__Exercise prompt__
With pictures omitted, transcribe exactly the lines from the one containing "The height and width of the screenshot is (162, 349)." to the end of the records below.
-- Records shown follows --
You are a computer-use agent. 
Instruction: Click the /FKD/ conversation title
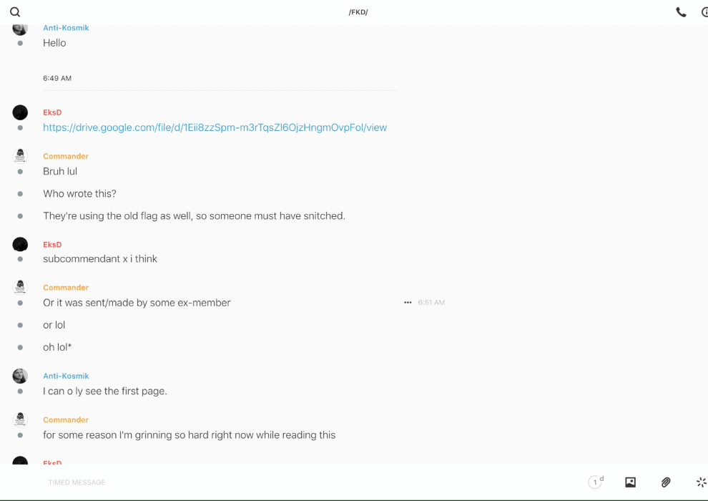(x=358, y=12)
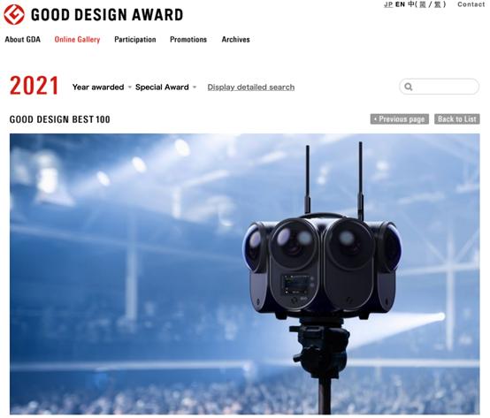Click the Previous page button

(400, 119)
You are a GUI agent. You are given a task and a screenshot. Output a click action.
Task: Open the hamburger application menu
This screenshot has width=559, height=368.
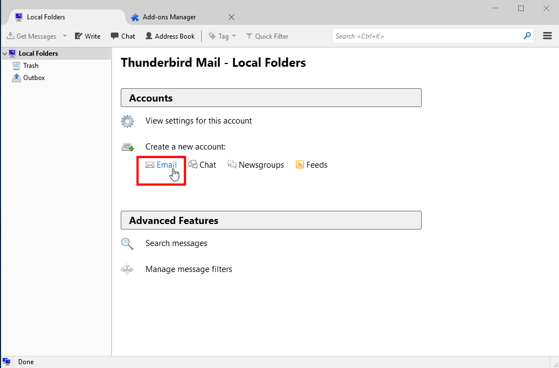[x=547, y=36]
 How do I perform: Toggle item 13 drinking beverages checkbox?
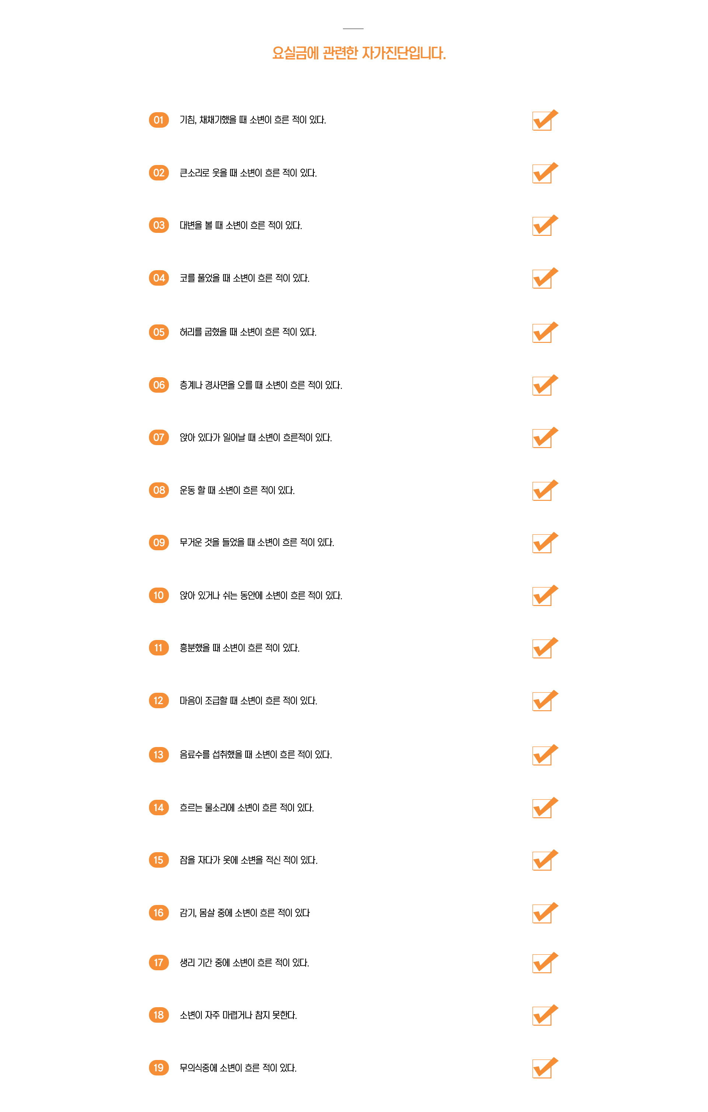click(542, 756)
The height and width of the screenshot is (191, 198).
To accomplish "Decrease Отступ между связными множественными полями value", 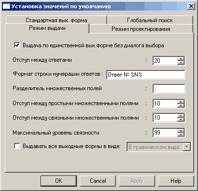I will click(x=181, y=120).
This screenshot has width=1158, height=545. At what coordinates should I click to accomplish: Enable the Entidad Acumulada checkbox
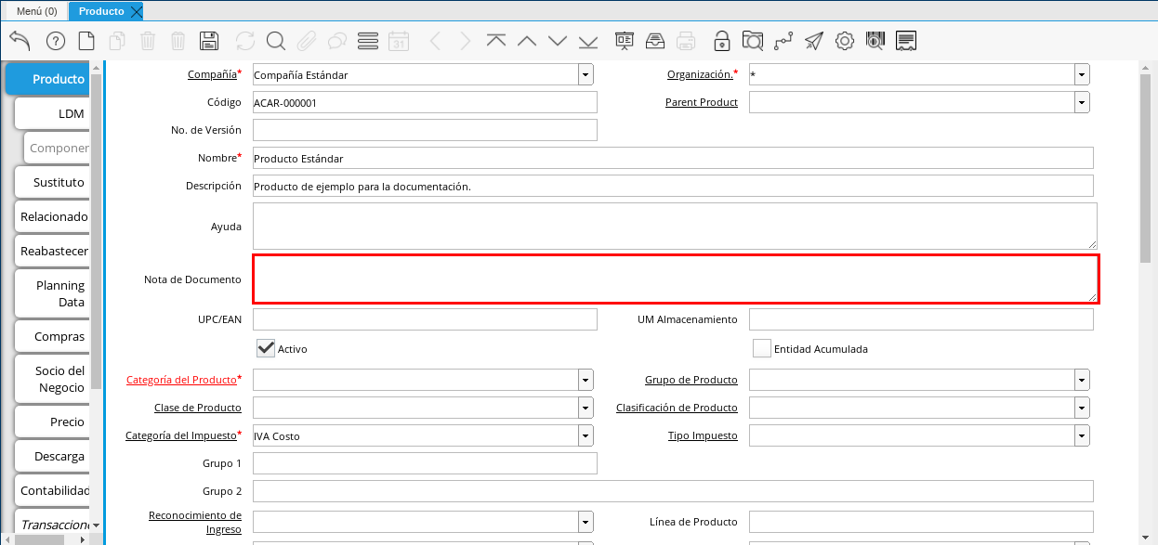click(x=762, y=348)
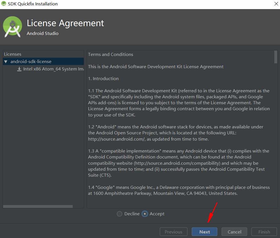Select the Decline radio button
The image size is (280, 238).
(x=120, y=214)
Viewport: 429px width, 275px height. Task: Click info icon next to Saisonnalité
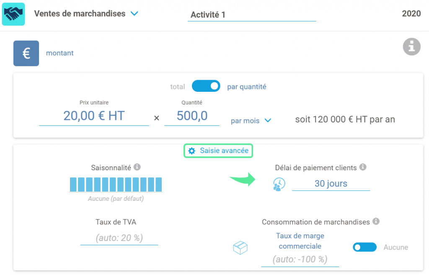click(x=137, y=167)
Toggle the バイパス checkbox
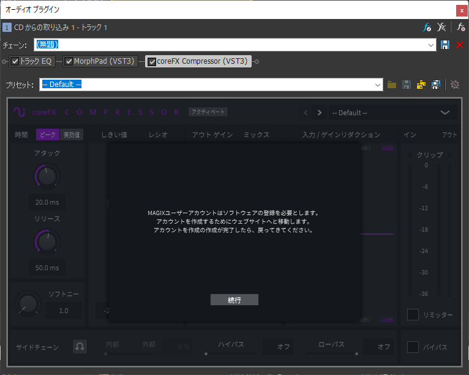This screenshot has width=469, height=375. [x=413, y=347]
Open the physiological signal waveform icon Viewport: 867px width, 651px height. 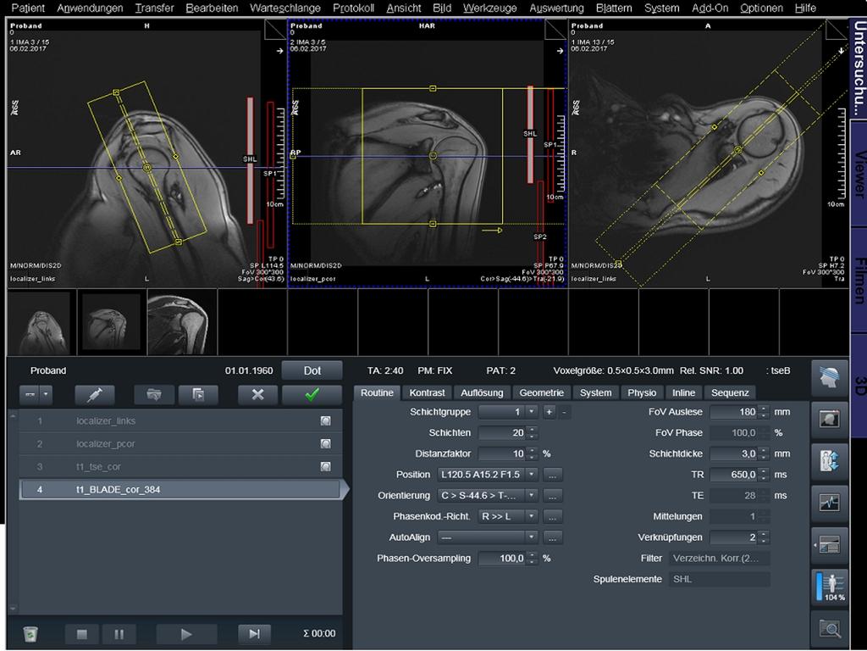830,503
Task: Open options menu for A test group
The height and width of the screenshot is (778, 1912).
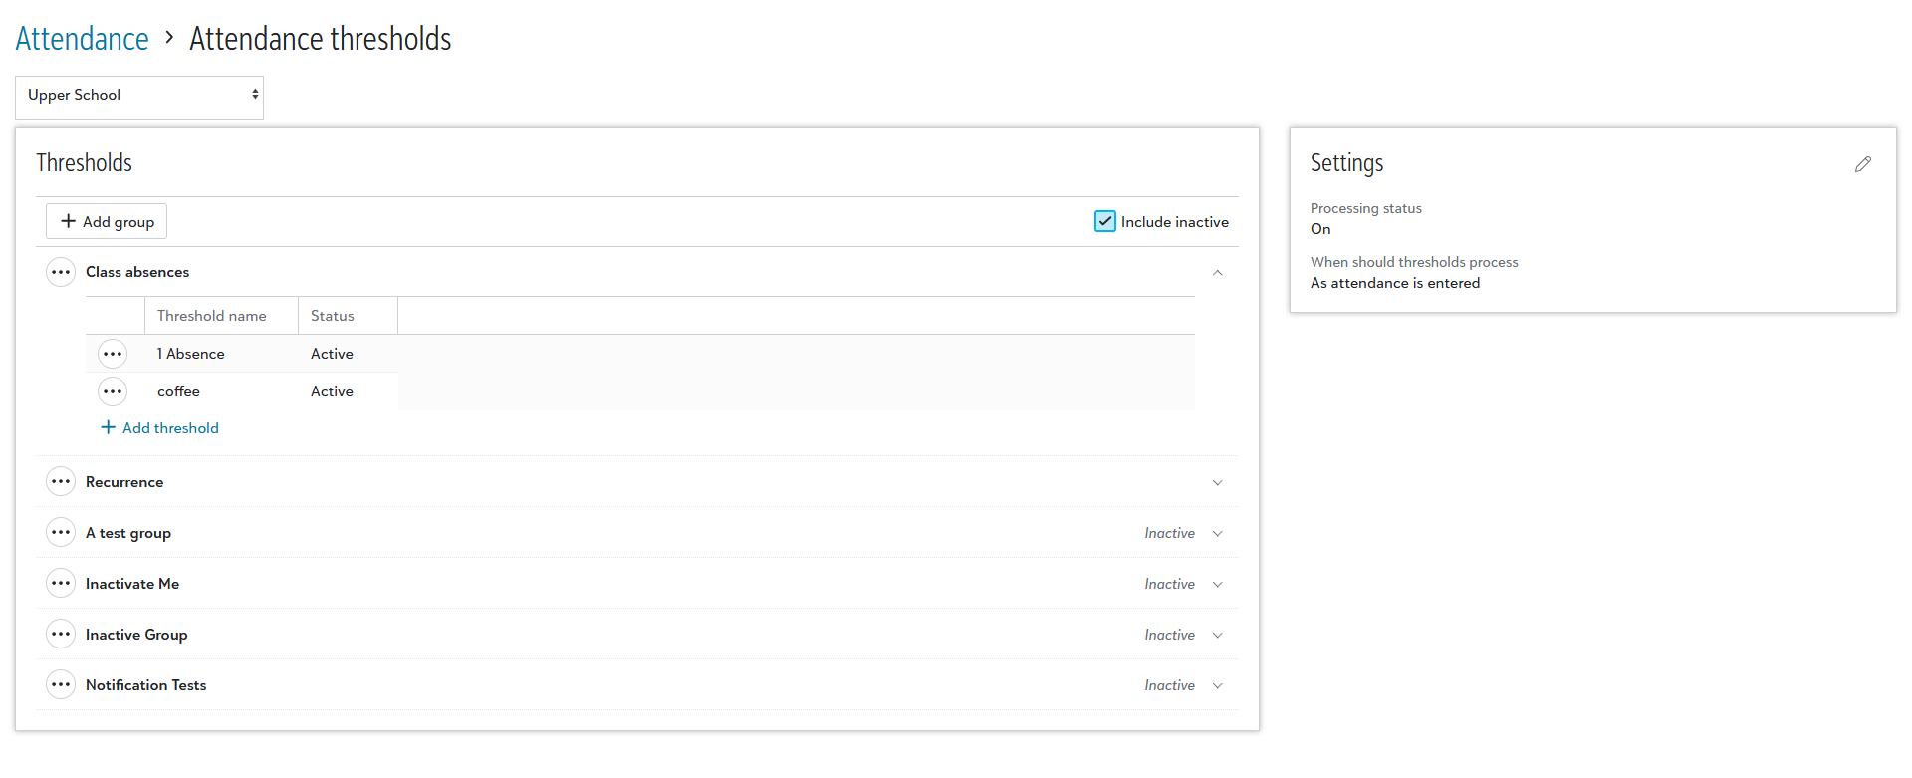Action: pos(61,533)
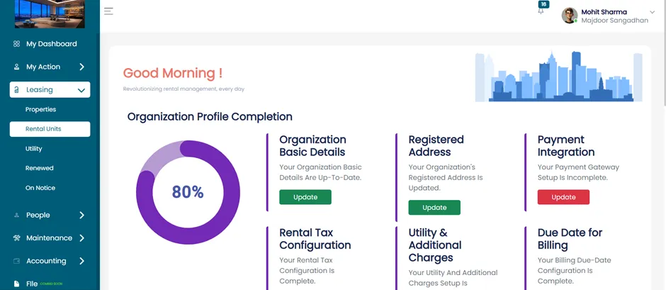Image resolution: width=666 pixels, height=290 pixels.
Task: Click the People icon in sidebar
Action: point(16,215)
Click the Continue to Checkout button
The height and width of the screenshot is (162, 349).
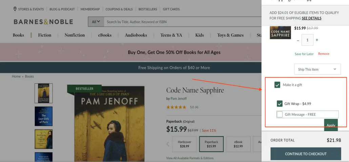[x=306, y=154]
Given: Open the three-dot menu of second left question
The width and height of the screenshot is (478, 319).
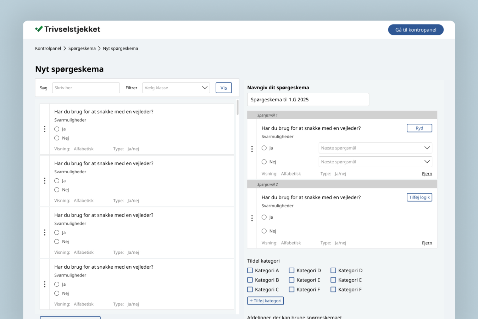Looking at the screenshot, I should [x=45, y=181].
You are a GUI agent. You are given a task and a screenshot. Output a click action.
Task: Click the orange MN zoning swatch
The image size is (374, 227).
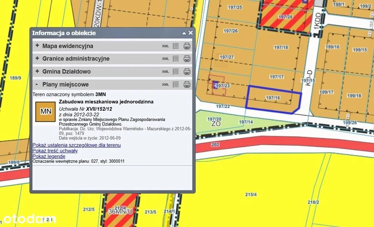coord(45,111)
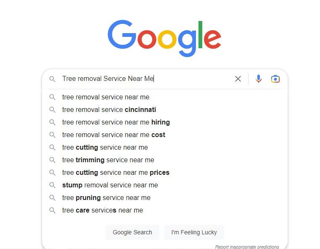Select suggestion 'tree removal service near me'
The height and width of the screenshot is (249, 320).
(x=106, y=97)
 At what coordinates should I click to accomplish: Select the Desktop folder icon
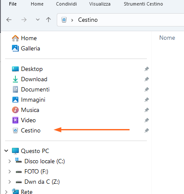coord(15,69)
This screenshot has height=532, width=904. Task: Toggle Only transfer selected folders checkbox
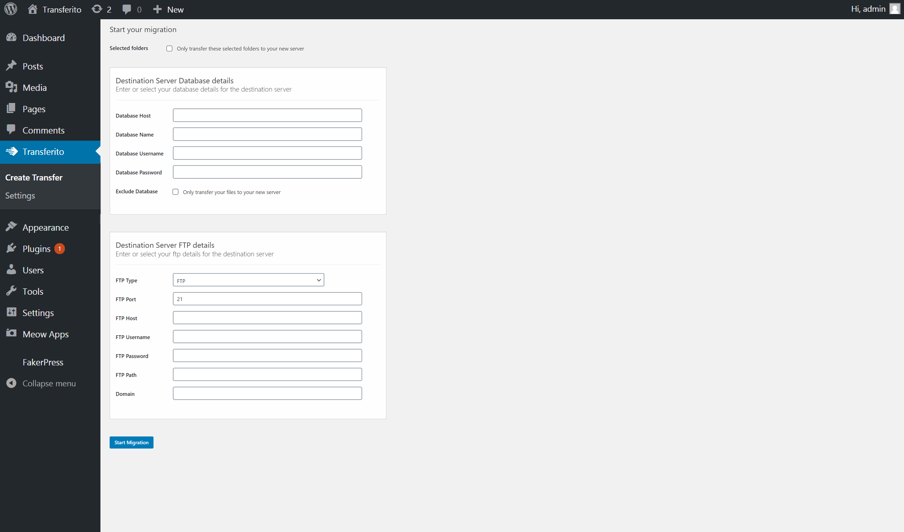(x=168, y=48)
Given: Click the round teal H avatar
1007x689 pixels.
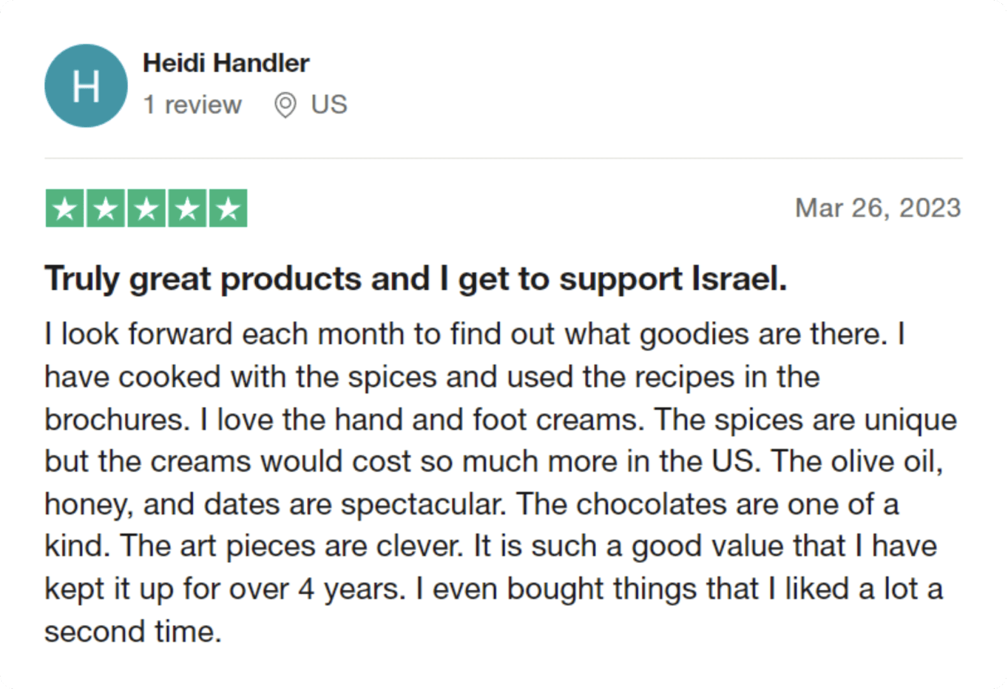Looking at the screenshot, I should point(85,85).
-- Records shown concluded --
__Answer for this exercise__
The height and width of the screenshot is (162, 349).
[x=306, y=154]
Given: Open the three-dot menu of second left question
The width and height of the screenshot is (478, 319).
Looking at the screenshot, I should [x=45, y=181].
You are a GUI agent. You are given a task and a screenshot. Output a click action.
Task: Click the orange MN zoning swatch
The image size is (374, 227).
coord(45,111)
Select suggestion 'tree removal service near me'
The height and width of the screenshot is (249, 320).
(x=106, y=97)
 At what coordinates should I click to accomplish: Select the Desktop folder icon
coord(15,69)
This screenshot has height=532, width=904. Task: Toggle Only transfer selected folders checkbox
(x=168, y=48)
Given: Click the round teal H avatar
1007x689 pixels.
Looking at the screenshot, I should point(85,85).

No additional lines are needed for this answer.